Rubio was in Virginia on Sunday, campaigning just outside Washington in Loudoun, the richest county in the country. His campaign is also blanketing the airwaves in Virginia with a new ad that portrays him as the heir to Ronald Reagan. On Monday, in a final swing before Super Tuesday, Rubio goes to Knoxville, Tennessee; Tulsa, Oklahoma; and Lenox, Georgia.

These are all states where Rubio is unlikely to emerge victorious. Donald Trump is currently running 16 points ahead of Rubio in Georgia and 15 points ahead in Virginia, according to Real Clear Politics.

But Rubio is banking on support from the educated, affluent professionals who live in these suburban areas. “That’s Rubioland,” said Bill Galston, a former policy adviser to Bill Clinton. “He should hunt where his ducks are.” John Hudak, a senior fellow at the Brookings Institution, added: “Suburbs are full of people who were not left behind in the recession. They don’t have the same anger that Trump supporters have.” Rubio can appeal to those voters because he has peddled a slightly more optimistic message than the other Republican candidates.

Rubio is likely hoping suburbanites will be enough to give him a respectable trove of delegates on Super Tuesday. “Maximizing delegates is the name of the game on Super Tuesday,” Galston said. Barack Obama understood this in 2008. He racked up substantial delegate counts on Super Tuesday by targeting districts in states Hillary Clinton was sure to win. Rubio is doing much the same thing this year: Cruz and Trump are almost certain to carry the Southern states, but Rubio can offset their gains by pouring his resources into a few choice districts that are likely to swing for him. If the results play out like they have in previous contests, Nate Cohn estimates that Rubio collects 164 delegates come Tuesday, compared to Trump’s 279.

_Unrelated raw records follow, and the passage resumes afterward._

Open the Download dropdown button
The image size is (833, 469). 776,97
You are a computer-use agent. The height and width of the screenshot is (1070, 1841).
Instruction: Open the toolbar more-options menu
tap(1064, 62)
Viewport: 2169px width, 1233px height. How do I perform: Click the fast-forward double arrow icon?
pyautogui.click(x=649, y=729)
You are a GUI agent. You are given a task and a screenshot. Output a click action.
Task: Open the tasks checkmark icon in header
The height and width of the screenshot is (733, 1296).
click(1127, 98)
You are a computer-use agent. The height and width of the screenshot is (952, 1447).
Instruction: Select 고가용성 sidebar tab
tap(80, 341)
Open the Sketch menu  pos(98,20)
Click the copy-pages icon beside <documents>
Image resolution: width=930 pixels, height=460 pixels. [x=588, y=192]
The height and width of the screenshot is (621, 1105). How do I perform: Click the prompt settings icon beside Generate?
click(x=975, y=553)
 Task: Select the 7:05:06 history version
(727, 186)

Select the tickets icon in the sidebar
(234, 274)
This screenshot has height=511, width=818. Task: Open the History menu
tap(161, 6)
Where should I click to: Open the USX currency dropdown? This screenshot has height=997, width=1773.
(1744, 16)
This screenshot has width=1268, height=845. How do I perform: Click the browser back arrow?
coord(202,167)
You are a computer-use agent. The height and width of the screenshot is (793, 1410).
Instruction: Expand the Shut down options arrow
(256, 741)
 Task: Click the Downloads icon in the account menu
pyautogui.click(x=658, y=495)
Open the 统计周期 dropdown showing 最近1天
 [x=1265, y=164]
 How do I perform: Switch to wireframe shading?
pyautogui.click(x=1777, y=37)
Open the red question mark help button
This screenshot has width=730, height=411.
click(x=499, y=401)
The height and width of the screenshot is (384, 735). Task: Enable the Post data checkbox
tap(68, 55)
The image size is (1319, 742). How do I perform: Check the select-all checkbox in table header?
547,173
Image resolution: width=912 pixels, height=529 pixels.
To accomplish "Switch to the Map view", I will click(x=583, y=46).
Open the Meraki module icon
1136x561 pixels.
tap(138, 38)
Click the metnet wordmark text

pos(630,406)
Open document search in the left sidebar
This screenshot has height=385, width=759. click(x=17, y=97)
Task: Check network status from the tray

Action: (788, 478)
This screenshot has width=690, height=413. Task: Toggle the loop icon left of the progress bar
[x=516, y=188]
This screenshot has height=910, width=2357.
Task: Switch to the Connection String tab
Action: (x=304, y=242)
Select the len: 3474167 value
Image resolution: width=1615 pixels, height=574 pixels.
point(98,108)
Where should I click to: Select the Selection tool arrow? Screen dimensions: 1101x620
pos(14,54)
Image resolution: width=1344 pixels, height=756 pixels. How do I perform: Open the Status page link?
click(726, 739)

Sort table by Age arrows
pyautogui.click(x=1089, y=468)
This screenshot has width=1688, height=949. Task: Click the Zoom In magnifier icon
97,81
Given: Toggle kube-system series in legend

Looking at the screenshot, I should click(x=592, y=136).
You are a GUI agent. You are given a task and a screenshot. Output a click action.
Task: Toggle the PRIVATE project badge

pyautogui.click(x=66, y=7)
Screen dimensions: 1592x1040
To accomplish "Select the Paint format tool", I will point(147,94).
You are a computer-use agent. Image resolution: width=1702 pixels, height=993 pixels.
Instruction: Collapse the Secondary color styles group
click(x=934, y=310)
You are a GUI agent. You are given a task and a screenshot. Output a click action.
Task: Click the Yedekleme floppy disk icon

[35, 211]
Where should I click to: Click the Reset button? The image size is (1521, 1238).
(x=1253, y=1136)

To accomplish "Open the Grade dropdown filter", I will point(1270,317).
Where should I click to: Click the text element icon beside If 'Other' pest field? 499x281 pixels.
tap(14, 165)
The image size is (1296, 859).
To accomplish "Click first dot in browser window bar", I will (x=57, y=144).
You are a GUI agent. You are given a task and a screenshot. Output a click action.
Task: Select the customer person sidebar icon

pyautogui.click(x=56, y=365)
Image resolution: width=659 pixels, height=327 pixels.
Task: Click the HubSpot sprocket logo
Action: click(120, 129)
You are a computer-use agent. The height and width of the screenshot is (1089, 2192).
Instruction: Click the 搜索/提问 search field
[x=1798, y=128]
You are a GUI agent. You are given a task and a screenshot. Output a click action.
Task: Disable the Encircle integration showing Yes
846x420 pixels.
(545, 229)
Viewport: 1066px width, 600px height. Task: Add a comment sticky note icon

Some experts, however, caution against adopting that playbook. “It’s not a winning strategy,” Hudak said. “It’s a strategy that a losing candidate uses to make his candidacy last a few more weeks.” John Stamples, the vice president and publisher of the Cato Institute, was blunter: “If you finish 15 points down in Virginia, how can you make the argument that you’ll win the general election in the fall?” He continued, “He has to start winning some elections here. He has to show some strength against Trump.” 

Still, the Florida senator is really good at manipulating the expectations game. He did it in Iowa, claiming victory with a third-place finish, and could do it again on Tuesday. Pundits have been predicting for months that Trump and Cruz would sweep the South. As long as Rubio gets a decent number of delegates, the press may see it as a victory.

That could carry Rubio forward to slightly friendlier states like Florida, Idaho, Kansas, Michigan, and Mississippi, which his super PAC began bombarding with new attack ads against Trump on Friday. The biggest question now is whether Rubio can make a strong enough case for himself after Super Tuesday to carry Florida and its 99 delegates. “Rubio can carry suburban areas on Tuesday, but if he doesn’t win Florida on March 15, it won’t matter,” said Geoffrey Skelley, a political analyst at the University of Virginia’s center for politics. “It’s hard to see how anyone would stop Trump.”

Rubio can also hope Trump wins Texas on Super Tuesday, embarrassing Cruz and forcing him from the race. Experts disagree on whether his exit would hurt or help the Florida senator: After all, some Cruz supporters could foreseeably go over to Trump, the other outsider in the race who has promised to take on the Washington cartel. Still, the risk might be worth it. Rubio needs a radical redistribution of support in this race to have any shot at the nomination. Cruz leaving would at least shake up the current map, and Rubio would also have the added benefit of being the sole leading candidate Trump’s opponents could rally around.